In the entries that follow, the lines from the one with "Instruction: Increase quantity" through the one with "Given: Click the edit" are the ones to write out, exactly and with both ends included. Nothing else should appear.

Data for this task Start Marker

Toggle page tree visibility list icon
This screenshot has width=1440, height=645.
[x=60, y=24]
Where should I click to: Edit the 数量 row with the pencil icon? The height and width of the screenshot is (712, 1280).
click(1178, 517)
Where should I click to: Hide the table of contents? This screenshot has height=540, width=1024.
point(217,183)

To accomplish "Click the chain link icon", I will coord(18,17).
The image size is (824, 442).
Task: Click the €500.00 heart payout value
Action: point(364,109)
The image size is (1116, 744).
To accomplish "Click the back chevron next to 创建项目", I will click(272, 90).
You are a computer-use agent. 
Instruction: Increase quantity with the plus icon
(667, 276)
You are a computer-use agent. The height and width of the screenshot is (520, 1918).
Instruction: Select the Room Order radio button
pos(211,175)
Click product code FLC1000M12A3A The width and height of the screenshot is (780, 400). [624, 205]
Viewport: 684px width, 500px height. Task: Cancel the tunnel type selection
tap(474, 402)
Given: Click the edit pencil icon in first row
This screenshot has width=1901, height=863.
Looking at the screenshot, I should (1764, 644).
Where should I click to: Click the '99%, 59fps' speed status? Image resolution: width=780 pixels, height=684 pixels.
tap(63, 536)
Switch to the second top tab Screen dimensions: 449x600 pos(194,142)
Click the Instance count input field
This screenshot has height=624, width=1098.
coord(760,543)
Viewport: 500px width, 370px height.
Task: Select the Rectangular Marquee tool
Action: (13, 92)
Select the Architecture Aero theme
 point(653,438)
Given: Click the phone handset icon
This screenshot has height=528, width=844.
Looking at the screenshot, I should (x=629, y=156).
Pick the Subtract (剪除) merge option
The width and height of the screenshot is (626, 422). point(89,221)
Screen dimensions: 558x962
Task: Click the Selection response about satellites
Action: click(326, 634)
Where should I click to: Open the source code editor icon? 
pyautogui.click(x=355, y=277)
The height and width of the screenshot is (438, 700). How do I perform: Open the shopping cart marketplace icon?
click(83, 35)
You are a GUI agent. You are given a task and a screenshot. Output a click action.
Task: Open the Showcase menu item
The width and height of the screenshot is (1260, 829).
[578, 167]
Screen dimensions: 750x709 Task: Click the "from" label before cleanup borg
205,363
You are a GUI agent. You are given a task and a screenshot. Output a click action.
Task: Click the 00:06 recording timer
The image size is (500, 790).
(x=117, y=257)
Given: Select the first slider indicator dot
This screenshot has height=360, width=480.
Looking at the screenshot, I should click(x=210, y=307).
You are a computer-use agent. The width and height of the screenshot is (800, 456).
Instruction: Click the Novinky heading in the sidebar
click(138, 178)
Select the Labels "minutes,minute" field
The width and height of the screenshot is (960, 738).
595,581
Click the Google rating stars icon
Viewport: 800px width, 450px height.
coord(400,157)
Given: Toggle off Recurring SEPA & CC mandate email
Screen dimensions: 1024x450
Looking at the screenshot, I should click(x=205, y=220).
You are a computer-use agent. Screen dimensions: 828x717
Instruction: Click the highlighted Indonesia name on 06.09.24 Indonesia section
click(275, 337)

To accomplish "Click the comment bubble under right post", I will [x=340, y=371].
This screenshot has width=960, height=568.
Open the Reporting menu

Data for this task End Marker

Solution for this task:
Instruction: Increase quantity with the plus icon
(667, 276)
You are a computer-use agent. The height and width of the screenshot is (520, 1918).
Instruction: Select the Room Order radio button
pos(211,175)
Click product code FLC1000M12A3A The width and height of the screenshot is (780, 400). [624, 205]
Viewport: 684px width, 500px height. Task: Cancel the tunnel type selection
tap(474, 402)
Given: Click the edit pencil icon in first row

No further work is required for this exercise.